What you have to do =>
Copy out the listing below so that each line matches exactly.

□ □ □ □ □ □ □

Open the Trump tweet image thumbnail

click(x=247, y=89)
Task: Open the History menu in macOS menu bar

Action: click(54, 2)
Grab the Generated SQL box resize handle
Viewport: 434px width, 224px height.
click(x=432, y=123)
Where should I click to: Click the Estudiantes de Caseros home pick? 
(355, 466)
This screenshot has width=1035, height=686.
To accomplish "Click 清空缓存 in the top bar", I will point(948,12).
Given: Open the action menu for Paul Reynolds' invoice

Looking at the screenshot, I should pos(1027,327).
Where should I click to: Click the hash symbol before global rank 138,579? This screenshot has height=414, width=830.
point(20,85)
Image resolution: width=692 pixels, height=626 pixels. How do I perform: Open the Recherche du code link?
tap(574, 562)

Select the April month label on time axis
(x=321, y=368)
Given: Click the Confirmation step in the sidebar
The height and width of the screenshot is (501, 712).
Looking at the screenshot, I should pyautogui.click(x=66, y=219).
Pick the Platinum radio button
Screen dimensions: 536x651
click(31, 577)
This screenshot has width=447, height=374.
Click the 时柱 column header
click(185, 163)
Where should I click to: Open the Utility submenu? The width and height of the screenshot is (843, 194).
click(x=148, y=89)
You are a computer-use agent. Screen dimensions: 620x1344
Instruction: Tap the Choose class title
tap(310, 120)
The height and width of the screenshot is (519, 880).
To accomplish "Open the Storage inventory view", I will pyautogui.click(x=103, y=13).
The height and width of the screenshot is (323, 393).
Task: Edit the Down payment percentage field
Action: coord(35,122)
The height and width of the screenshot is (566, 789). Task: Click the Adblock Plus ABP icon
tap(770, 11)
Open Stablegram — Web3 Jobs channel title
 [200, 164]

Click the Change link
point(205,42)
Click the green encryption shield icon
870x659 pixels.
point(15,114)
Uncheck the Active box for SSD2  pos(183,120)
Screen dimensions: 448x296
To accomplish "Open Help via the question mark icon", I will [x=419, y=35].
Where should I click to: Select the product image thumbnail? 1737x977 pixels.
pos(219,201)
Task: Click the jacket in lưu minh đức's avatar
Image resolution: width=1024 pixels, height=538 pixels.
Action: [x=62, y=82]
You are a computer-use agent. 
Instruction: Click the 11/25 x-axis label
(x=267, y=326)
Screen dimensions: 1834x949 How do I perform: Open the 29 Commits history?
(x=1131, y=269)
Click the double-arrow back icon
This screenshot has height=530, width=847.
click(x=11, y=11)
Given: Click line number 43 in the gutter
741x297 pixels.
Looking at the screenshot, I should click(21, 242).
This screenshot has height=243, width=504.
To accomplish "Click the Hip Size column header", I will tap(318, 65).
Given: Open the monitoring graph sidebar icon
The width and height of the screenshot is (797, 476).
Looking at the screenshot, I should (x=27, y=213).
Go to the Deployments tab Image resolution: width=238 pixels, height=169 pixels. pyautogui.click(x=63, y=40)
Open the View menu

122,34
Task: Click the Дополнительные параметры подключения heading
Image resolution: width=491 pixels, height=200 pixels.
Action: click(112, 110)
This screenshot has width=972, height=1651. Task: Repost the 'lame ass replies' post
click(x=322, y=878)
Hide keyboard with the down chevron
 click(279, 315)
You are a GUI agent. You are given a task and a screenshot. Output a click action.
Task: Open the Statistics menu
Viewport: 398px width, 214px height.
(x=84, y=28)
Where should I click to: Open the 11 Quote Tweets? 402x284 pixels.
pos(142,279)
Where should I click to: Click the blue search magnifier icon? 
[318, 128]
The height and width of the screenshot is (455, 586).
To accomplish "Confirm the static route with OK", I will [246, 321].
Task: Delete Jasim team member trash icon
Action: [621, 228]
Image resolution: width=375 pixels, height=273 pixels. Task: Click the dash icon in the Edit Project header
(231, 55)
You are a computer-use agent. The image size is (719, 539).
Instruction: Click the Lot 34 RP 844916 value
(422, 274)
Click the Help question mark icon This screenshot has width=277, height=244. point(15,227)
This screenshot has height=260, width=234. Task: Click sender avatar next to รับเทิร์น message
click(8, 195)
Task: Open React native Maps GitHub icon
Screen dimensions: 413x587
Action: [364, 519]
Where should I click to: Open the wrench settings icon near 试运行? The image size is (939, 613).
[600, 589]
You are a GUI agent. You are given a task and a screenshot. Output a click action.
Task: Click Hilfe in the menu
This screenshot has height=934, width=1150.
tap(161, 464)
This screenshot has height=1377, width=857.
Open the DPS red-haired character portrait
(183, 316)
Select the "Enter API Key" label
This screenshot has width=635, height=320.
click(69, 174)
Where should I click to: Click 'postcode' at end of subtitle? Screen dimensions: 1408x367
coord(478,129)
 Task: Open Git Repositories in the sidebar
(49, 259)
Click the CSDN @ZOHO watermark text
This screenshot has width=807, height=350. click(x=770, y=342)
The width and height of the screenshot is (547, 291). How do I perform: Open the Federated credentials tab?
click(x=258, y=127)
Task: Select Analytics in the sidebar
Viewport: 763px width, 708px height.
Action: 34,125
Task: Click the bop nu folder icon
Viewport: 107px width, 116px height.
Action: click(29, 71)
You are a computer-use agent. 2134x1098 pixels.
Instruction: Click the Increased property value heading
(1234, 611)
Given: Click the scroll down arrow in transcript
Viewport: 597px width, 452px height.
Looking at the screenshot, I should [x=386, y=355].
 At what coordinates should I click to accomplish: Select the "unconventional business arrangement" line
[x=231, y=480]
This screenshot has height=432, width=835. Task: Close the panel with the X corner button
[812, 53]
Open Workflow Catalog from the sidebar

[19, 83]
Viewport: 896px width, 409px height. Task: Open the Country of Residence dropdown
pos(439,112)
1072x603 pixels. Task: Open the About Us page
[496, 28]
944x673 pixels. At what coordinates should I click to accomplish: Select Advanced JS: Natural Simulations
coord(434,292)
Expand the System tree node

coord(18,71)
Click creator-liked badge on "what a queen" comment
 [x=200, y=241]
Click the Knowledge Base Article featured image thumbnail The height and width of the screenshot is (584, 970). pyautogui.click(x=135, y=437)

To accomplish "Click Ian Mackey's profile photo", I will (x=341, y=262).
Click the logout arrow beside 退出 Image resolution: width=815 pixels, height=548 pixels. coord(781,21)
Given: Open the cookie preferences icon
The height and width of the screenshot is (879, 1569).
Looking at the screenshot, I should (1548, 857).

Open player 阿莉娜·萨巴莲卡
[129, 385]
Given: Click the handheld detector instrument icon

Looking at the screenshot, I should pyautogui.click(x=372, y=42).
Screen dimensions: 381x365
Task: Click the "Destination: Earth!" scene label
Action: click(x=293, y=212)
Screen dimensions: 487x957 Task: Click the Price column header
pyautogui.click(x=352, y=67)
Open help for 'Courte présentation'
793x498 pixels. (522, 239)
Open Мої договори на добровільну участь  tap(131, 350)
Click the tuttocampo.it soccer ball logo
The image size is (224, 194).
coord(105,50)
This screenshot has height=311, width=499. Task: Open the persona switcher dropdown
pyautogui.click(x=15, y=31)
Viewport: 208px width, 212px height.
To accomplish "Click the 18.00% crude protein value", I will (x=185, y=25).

□ □ □ □ □ □ □

Response to the exercise =>
Open the Trump tweet image thumbnail

click(x=247, y=89)
Task: Open the History menu in macOS menu bar

Action: click(54, 2)
Grab the Generated SQL box resize handle
Viewport: 434px width, 224px height.
click(x=432, y=123)
Where should I click to: Click the Estudiantes de Caseros home pick? 
(355, 466)
This screenshot has width=1035, height=686.
To accomplish "Click 清空缓存 in the top bar", I will point(948,12).
Given: Open the action menu for Paul Reynolds' invoice

Looking at the screenshot, I should pos(1027,327).
Where should I click to: Click the hash symbol before global rank 138,579? This screenshot has height=414, width=830.
point(20,85)
Image resolution: width=692 pixels, height=626 pixels. How do I perform: Open the Recherche du code link?
tap(574, 562)

Select the April month label on time axis
(x=321, y=368)
Given: Click the Confirmation step in the sidebar
The height and width of the screenshot is (501, 712).
Looking at the screenshot, I should pyautogui.click(x=66, y=219).
Pick the Platinum radio button
Screen dimensions: 536x651
click(31, 577)
This screenshot has width=447, height=374.
Click the 时柱 column header
click(185, 163)
Where should I click to: Open the Utility submenu? The width and height of the screenshot is (843, 194).
click(x=148, y=89)
You are a computer-use agent. Screen dimensions: 620x1344
Instruction: Tap the Choose class title
tap(310, 120)
The height and width of the screenshot is (519, 880).
To accomplish "Open the Storage inventory view", I will pyautogui.click(x=103, y=13).
The height and width of the screenshot is (323, 393).
Task: Edit the Down payment percentage field
Action: coord(35,122)
The height and width of the screenshot is (566, 789). Task: Click the Adblock Plus ABP icon
tap(770, 11)
Open Stablegram — Web3 Jobs channel title
 [200, 164]

Click the Change link
point(205,42)
Click the green encryption shield icon
870x659 pixels.
point(15,114)
Uncheck the Active box for SSD2  pos(183,120)
Screen dimensions: 448x296
To accomplish "Open Help via the question mark icon", I will [x=419, y=35].
Where should I click to: Select the product image thumbnail? 1737x977 pixels.
pos(219,201)
Task: Click the jacket in lưu minh đức's avatar
Image resolution: width=1024 pixels, height=538 pixels.
Action: [x=62, y=82]
You are a computer-use agent. 
Instruction: Click the 11/25 x-axis label
(x=267, y=326)
Screen dimensions: 1834x949 How do I perform: Open the 29 Commits history?
(x=1131, y=269)
Click the double-arrow back icon
This screenshot has height=530, width=847.
click(x=11, y=11)
Given: Click line number 43 in the gutter
741x297 pixels.
Looking at the screenshot, I should click(21, 242).
This screenshot has height=243, width=504.
To accomplish "Click the Hip Size column header", I will tap(318, 65).
Given: Open the monitoring graph sidebar icon
The width and height of the screenshot is (797, 476).
Looking at the screenshot, I should (x=27, y=213).
Go to the Deployments tab Image resolution: width=238 pixels, height=169 pixels. pyautogui.click(x=63, y=40)
Open the View menu

122,34
Task: Click the Дополнительные параметры подключения heading
Image resolution: width=491 pixels, height=200 pixels.
Action: click(112, 110)
This screenshot has width=972, height=1651. Task: Repost the 'lame ass replies' post
click(x=322, y=878)
Hide keyboard with the down chevron
 click(279, 315)
You are a GUI agent. You are given a task and a screenshot. Output a click action.
Task: Open the Statistics menu
Viewport: 398px width, 214px height.
(x=84, y=28)
Where should I click to: Open the 11 Quote Tweets? 402x284 pixels.
pos(142,279)
Where should I click to: Click the blue search magnifier icon? 
[318, 128]
The height and width of the screenshot is (455, 586).
To accomplish "Confirm the static route with OK", I will [246, 321].
Task: Delete Jasim team member trash icon
Action: [621, 228]
Image resolution: width=375 pixels, height=273 pixels. Task: Click the dash icon in the Edit Project header
(231, 55)
You are a computer-use agent. The image size is (719, 539).
Instruction: Click the Lot 34 RP 844916 value
(422, 274)
Click the Help question mark icon This screenshot has width=277, height=244. point(15,227)
This screenshot has height=260, width=234. Task: Click sender avatar next to รับเทิร์น message
click(8, 195)
Task: Open React native Maps GitHub icon
Screen dimensions: 413x587
Action: [364, 519]
Where should I click to: Open the wrench settings icon near 试运行? The image size is (939, 613).
[600, 589]
You are a GUI agent. You are given a task and a screenshot. Output a click action.
Task: Click Hilfe in the menu
This screenshot has height=934, width=1150.
tap(161, 464)
This screenshot has height=1377, width=857.
Open the DPS red-haired character portrait
(183, 316)
Select the "Enter API Key" label
This screenshot has width=635, height=320.
click(69, 174)
Where should I click to: Click 'postcode' at end of subtitle? Screen dimensions: 1408x367
coord(478,129)
 Task: Open Git Repositories in the sidebar
(49, 259)
Click the CSDN @ZOHO watermark text
This screenshot has width=807, height=350. click(x=770, y=342)
The width and height of the screenshot is (547, 291). How do I perform: Open the Federated credentials tab?
click(x=258, y=127)
Task: Select Analytics in the sidebar
Viewport: 763px width, 708px height.
Action: 34,125
Task: Click the bop nu folder icon
Viewport: 107px width, 116px height.
Action: click(29, 71)
You are a computer-use agent. 2134x1098 pixels.
Instruction: Click the Increased property value heading
(1234, 611)
Given: Click the scroll down arrow in transcript
Viewport: 597px width, 452px height.
Looking at the screenshot, I should [x=386, y=355].
 At what coordinates should I click to accomplish: Select the "unconventional business arrangement" line
[x=231, y=480]
This screenshot has height=432, width=835. Task: Close the panel with the X corner button
[812, 53]
Open Workflow Catalog from the sidebar

[19, 83]
Viewport: 896px width, 409px height. Task: Open the Country of Residence dropdown
pos(439,112)
1072x603 pixels. Task: Open the About Us page
[496, 28]
944x673 pixels. At what coordinates should I click to accomplish: Select Advanced JS: Natural Simulations
coord(434,292)
Expand the System tree node

coord(18,71)
Click creator-liked badge on "what a queen" comment
 [x=200, y=241]
Click the Knowledge Base Article featured image thumbnail The height and width of the screenshot is (584, 970). pyautogui.click(x=135, y=437)

To accomplish "Click Ian Mackey's profile photo", I will (x=341, y=262).
Click the logout arrow beside 退出 Image resolution: width=815 pixels, height=548 pixels. coord(781,21)
Given: Open the cookie preferences icon
The height and width of the screenshot is (879, 1569).
Looking at the screenshot, I should (1548, 857).

Open player 阿莉娜·萨巴莲卡
[129, 385]
Given: Click the handheld detector instrument icon

Looking at the screenshot, I should pyautogui.click(x=372, y=42).
Screen dimensions: 381x365
Task: Click the "Destination: Earth!" scene label
Action: click(x=293, y=212)
Screen dimensions: 487x957 Task: Click the Price column header
pyautogui.click(x=352, y=67)
Open help for 'Courte présentation'
793x498 pixels. (522, 239)
Open Мої договори на добровільну участь  tap(131, 350)
Click the tuttocampo.it soccer ball logo
The image size is (224, 194).
coord(105,50)
This screenshot has height=311, width=499. Task: Open the persona switcher dropdown
pyautogui.click(x=15, y=31)
Viewport: 208px width, 212px height.
To accomplish "Click the 18.00% crude protein value", I will (x=185, y=25).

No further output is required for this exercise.